» **Supplied text**
>>>>>
366 So. 2d 379 | Ala. Crim. App. | 1979
Donald Ross TRONE
v.
STATE.
Court of Criminal Appeals of Alabama.
*380 John H. England, Jr., Tuscaloosa, for appellant.
William J. Baxley, Atty. Gen. and David W. Clark, Asst. Atty. Gen., for the State.
SIMMONS, Retired Circuit Judge.
Appellant was convicted of robbery. The trial judge fixed punishment at twenty-five years imprisonment in the penitentiary.
The term of punishment was authorized by § 13-3-110, Code of Ala.1975, which reads:
"Any person who is convicted of robbery shall be punished by imprisonment in the penitentiary for not less than 10 years, or as otherwise specified by law."
The court, not the jury, was mandated to fix the term of service in the penitentiary. Section 15-18-20, Code of Ala.1975. We quote this section:
"When an offense is punishable by imprisonment in the penitentiary or hard labor for the county, the court must impose the term of punishment, unless the power is expressly conferred on the jury."
Appellant asserts in his motion for a new trial as follows:
"1. The verdict of the jury was contrary to law.
* * * * * *
"6. An error of law occurred at trial when Defendant's punishment was fixed by the Court rather than by the jury."
Ground 1, supra, fails to point out specifically wherein the verdict of the jury was contrary to law. Such specifications are mandated by the Alabama Supreme Court in Little v. Peevy, 238 Ala. 106, 189 So. 720(12).
Appellant's contention here is that the statute, supra, due to an absence of a maximum annual time limit of imprisonment, violates the "cruel and unusual" punishment provision of the Eighth Amendment to the Constitution of the United States.
We hold that this contention of such constitutional violation is without merit. The provisions against cruel and unusual punishment have no application in the instant case.
This court held in Messelt v. State, Ala. Cr.App., 351 So.2d 636(7-9), as follows: ". . . Where the punishment prescribed by the Legislature is severe merely by reason of its extent, as distinguished from its nature, there is no collision with the Eighth Amendment. Cabble v. State, 347 So.2d 546, (Ala.Cr.App.); Smith v. United States, 273 F.2d 462, 467-468 (10th Cir.); 24B C.J.S. Criminal Law § 1984."
<<<<<
» **Given data**
>>>>>
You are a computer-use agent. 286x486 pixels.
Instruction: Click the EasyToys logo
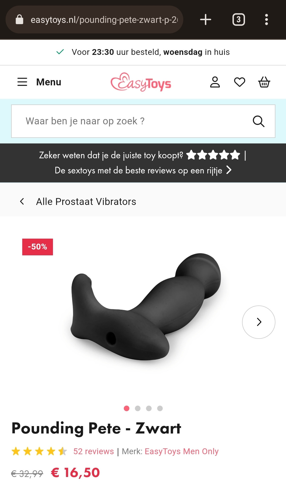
<<<<<
» **Stated goal A**
Copy the passage of the court opinion word for word, starting at "Appellant asserts in" and ending at "the United States.".
» **Stated goal B**
Answer these questions using the court opinion:
(i) What term of imprisonment did the trial judge fix for the robbery conviction?
(ii) Which section of the Code of Alabama requires the court, rather than the jury, to impose the term of punishment?
(iii) Which amendment to the United States Constitution does the appellant claim the statute violates?

» **Exercise answer A**
Appellant asserts in his motion for a new trial as follows:
"1. The verdict of the jury was contrary to law.
* * * * * *
"6. An error of law occurred at trial when Defendant's punishment was fixed by the Court rather than by the jury."
Ground 1, supra, fails to point out specifically wherein the verdict of the jury was contrary to law. Such specifications are mandated by the Alabama Supreme Court in Little v. Peevy, 238 Ala. 106, 189 So. 720(12).
Appellant's contention here is that the statute, supra, due to an absence of a maximum annual time limit of imprisonment, violates the "cruel and unusual" punishment provision of the Eighth Amendment to the Constitution of the United States.

» **Exercise answer B**
(i) Twenty-five years in the penitentiary.
(ii) Section 15-18-20, Code of Ala.1975.
(iii) The Eighth Amendment.